In 1962, Warshall proposed an effective algorithm to find transitive closures of relationships. The specific process is as follows: the relation matrix of relation R is m on a finite set of n elements:
(1) Set the new matrix A = M;;
(2) Let k =1;
(3) If A[i, k]= 1 for all I's, then for j = 1 execute ... n:
A[i,j]←A[i,j]∨A[k,j];
(4)k increases1;
(5) If k≤n, go to step (3), otherwise stop.
The obtained matrix A is the relation matrix of transitive closure t(R) of relation R. ..
The algorithm is mentioned in Discrete Mathematics edited by Zuo Xiaoling, but it is not explained. The following article will explain the idea of this algorithm in a more popular way.
2. explanation of 2.Warshall algorithm.
Let the graph of relation R be G, and let all vertices of graph G be v 1, v2, …, vn, then the graph of t(R) can be obtained in this way: If there is a path between any two vertices vi and vj in G, and there is no arc from vi to vj, an arc from vi to vj is added to graph G, and the transformed icon is G'. The adjacency matrix a of g' should satisfy that if there is a path from vi to vj in graph G, that is, vi is connected with vj, then A[i, j]= 1, otherwise A[i, j]=0.
In this way, the problem of finding t(R) becomes the problem of finding whether each pair of vertices in graph G is connected or not.

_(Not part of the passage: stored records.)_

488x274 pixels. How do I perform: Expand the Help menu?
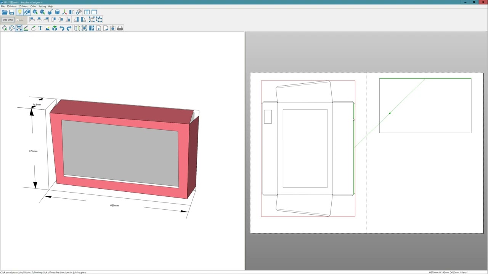pos(50,6)
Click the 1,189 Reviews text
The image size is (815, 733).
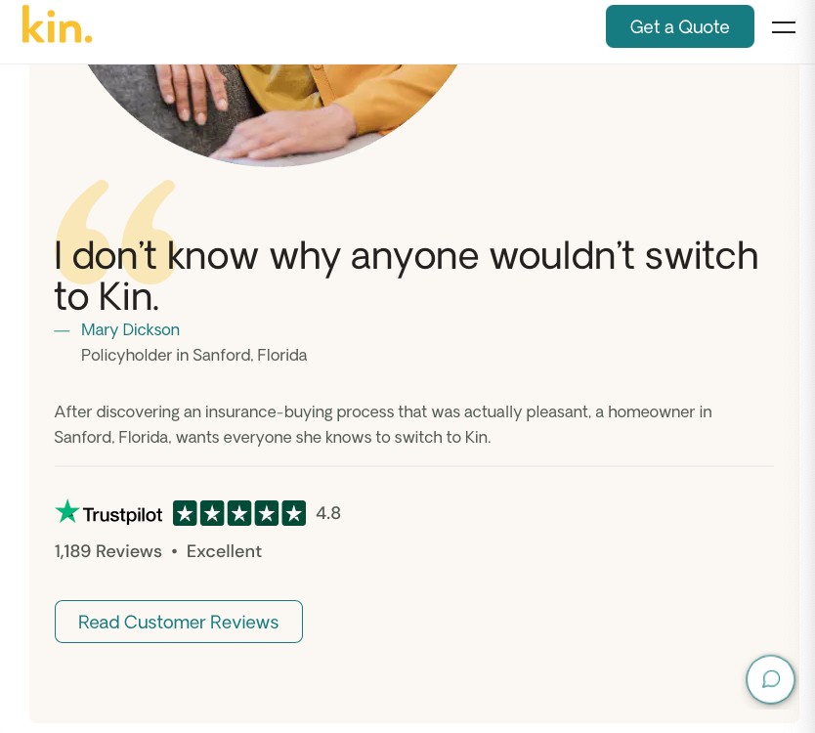pyautogui.click(x=107, y=551)
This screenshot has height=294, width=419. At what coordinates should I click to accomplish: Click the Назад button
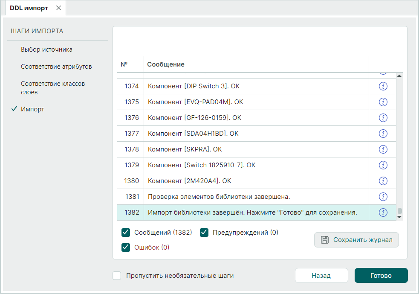tap(321, 276)
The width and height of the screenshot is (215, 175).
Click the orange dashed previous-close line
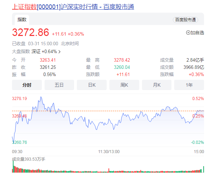[103, 111]
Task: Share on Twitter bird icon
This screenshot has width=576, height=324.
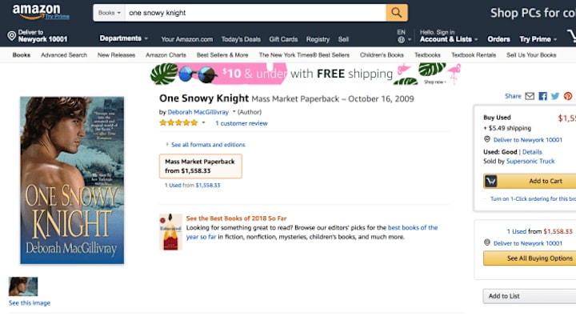Action: coord(555,96)
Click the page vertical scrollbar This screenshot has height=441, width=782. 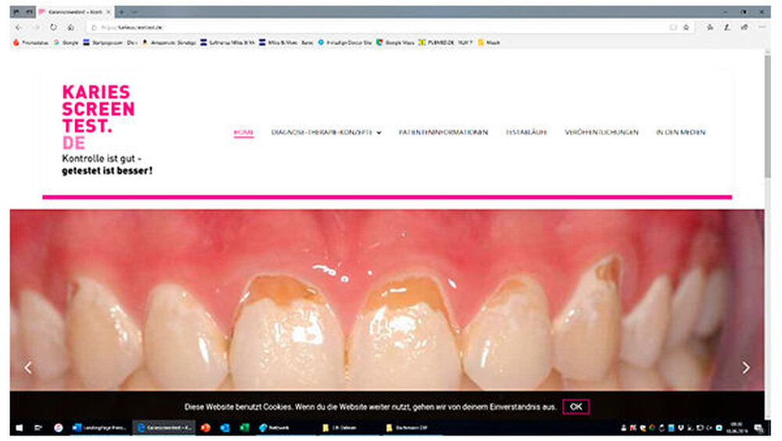[769, 117]
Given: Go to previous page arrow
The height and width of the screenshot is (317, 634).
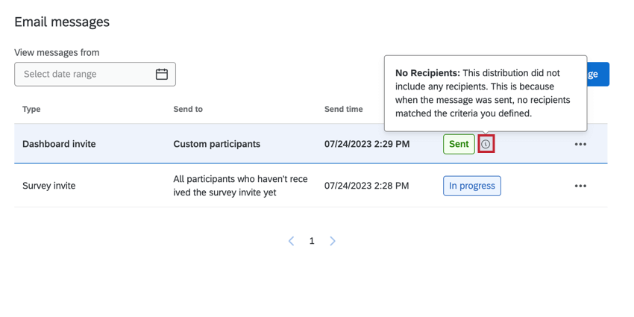Looking at the screenshot, I should tap(292, 241).
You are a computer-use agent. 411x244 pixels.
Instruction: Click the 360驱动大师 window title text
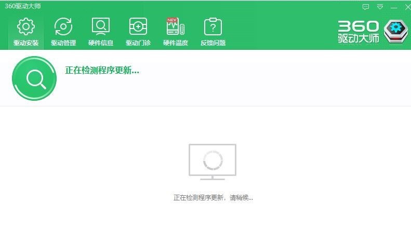pyautogui.click(x=22, y=6)
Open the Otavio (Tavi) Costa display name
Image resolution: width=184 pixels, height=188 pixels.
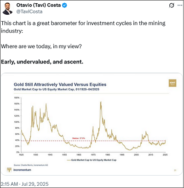[39, 5]
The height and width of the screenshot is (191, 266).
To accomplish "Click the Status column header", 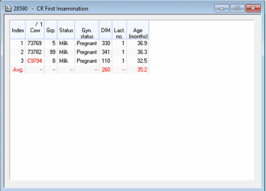I will [66, 30].
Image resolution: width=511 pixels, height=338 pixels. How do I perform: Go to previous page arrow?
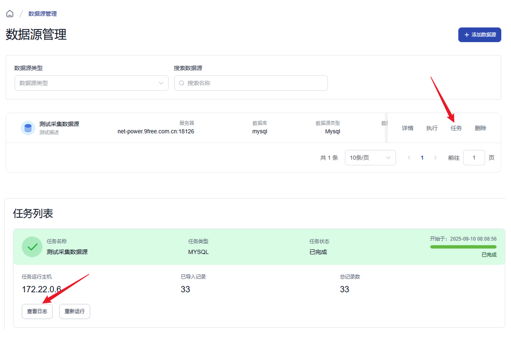tap(409, 158)
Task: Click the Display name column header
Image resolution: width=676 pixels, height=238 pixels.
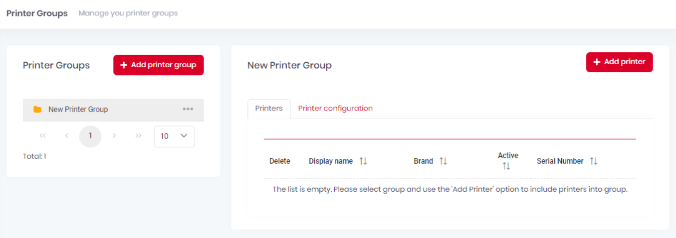Action: pos(331,161)
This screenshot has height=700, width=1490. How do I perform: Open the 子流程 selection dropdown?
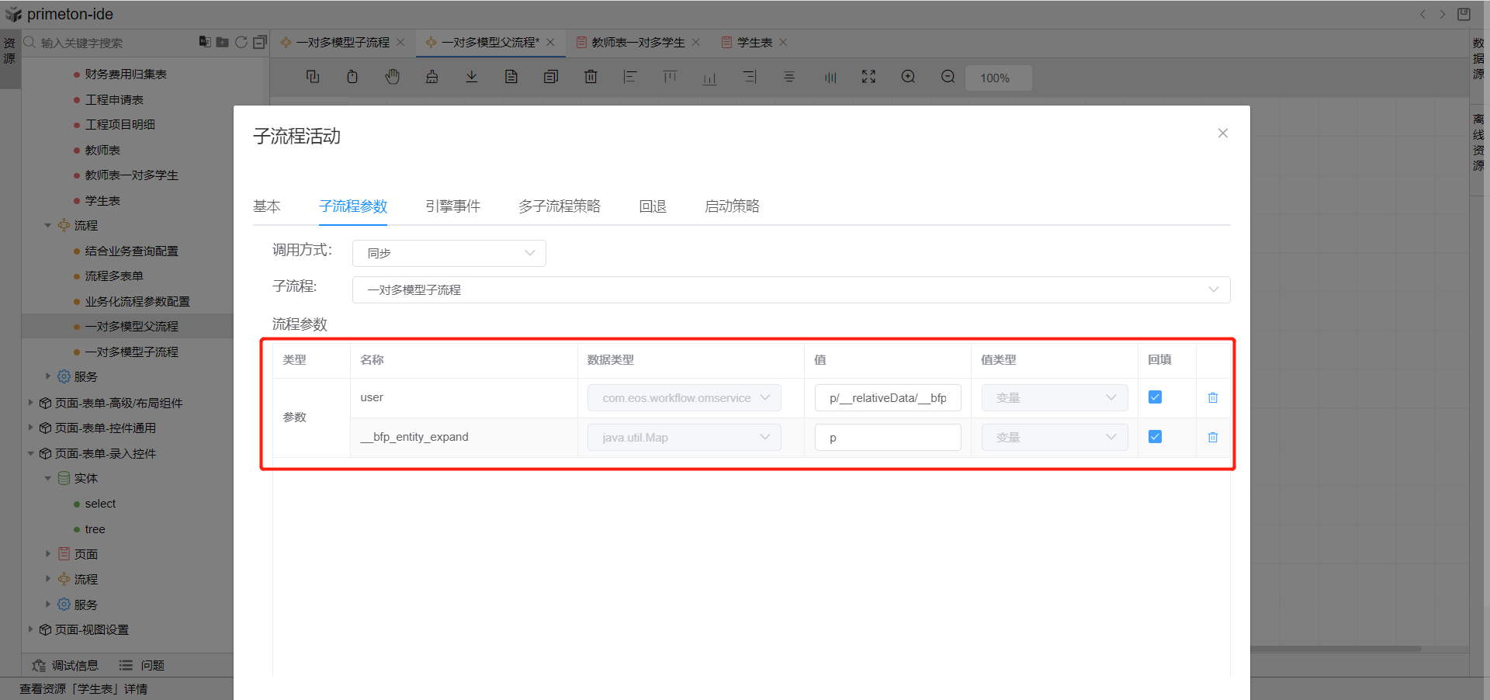point(791,289)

Define an n-order square matrix sequence A(0), A( 1), A(2), …, A(n), and the element value in each square matrix can only be 0 or 1. A(m)[i, j]= 1 indicates that there is a path from vi to vj, and the number of intermediate vertices is not more than m (m = 1...n), and A(m)[i, j]=0 indicates that there is no such path. And A(0)[i, j]= 1 means there is an arc from vi to vj, and A(0)[i, j]=0 means there is no arc from vi to vj.
In this way, A(n)[i, j]= 1 means that vi and vj are connected, and A(n)[i, j]=0 means that vi and vj are not connected. Therefore, A(n) is the relation matrix of t(R).
So how to calculate the square matrix sequence A(0), A( 1), A(2), …, A(n)?
Obviously, A(0)=M(M is the relation matrix of R).
If A(0)[i, 1]= 1 and A(0)[ 1, j]= 1, or A(0)[i, j]= 1, if and only if vi to vj.
Generally, if A(k- 1)[i, k]= 1 and A(k- 1)[k, j]= 1, or a (k- 1) [i, j] =. Expressed as:
A (k)[i,j]=(A(k- 1)[i,k]∧A(k- 1)[k,j])∨A(k- 1)[i,j] i,j,k= 1..n
In this way, the method of calculating A(k) can be obtained: first, assign A(k) to a (k-1); Then for all I = 1...n, if A(k)[i, k]= 1 (that is, A(k- 1)[i, k]= 1), for all j =1.
A (k)[i,j]←A(k)[i,j]∨A(k- 1)[k,j]
However, this is still far from step (3) in the aforementioned Warshall algorithm. If the above formula is changed to:
A(k)[i, j]←A(k)[i, j]∨A(k)[k, j] (that is, change A(k- 1)[k, j] to A(k)[k, j]).
The superscript k can be removed and the formula can be further changed to:
A[i,j]←A[i,j]∨A[k,j]
In this way, the calculation can be completed only by storing an n-order square matrix, and it is consistent with the formula of step (3) in the aforementioned Warshall algorithm. Then, can you change A(k- 1)[k, j] to A(k)[k, j]? The answer is yes. It will be proved that A(k-1) [k, j] is equal to A(k) [k, j] in the process of calculating a (k) (after the initial value of a (k) is given). The method of calculating A (k) can only change the value of A(k)[k, j] when i=k, and then the formula A (k) [i, j] ← A (k) [i, j] ∨ A (k- 1) [k, J]. The result of their summation is equal, so that any operation will not change the value of A(k)[k, j], so A(k- 1)[k, j] is equal to A(k)[k, j].
To sum up, an algorithm for calculating A(n) can be obtained, which is completely consistent with the aforementioned Warshall algorithm.
From the above analysis, it is not difficult to see that Warshall algorithm is similar to Floyd algorithm to find the shortest path between each pair of vertices in the graph. In fact, transitive closures of relationships can also be found by Floyd algorithm. The method is to make the weight of each arc in the graph G of relation R 1, so as to get a directed network G 1, and make the adjacency matrix of G 1 D(- 1) (if vi has no self-ring, then D(-65438+) because if vi in G is connected with vj,
References:
[1] Zuo Xiaoling, Li Weijian, Liu Yongcai, Discrete Mathematics, Shanghai: Shanghai Science and Technology Literature Publishing House, 1982.
[2] Yan Weimin, Wu Weimin, data structure C language version, Beijing: Tsinghua University Publishing House, 1997.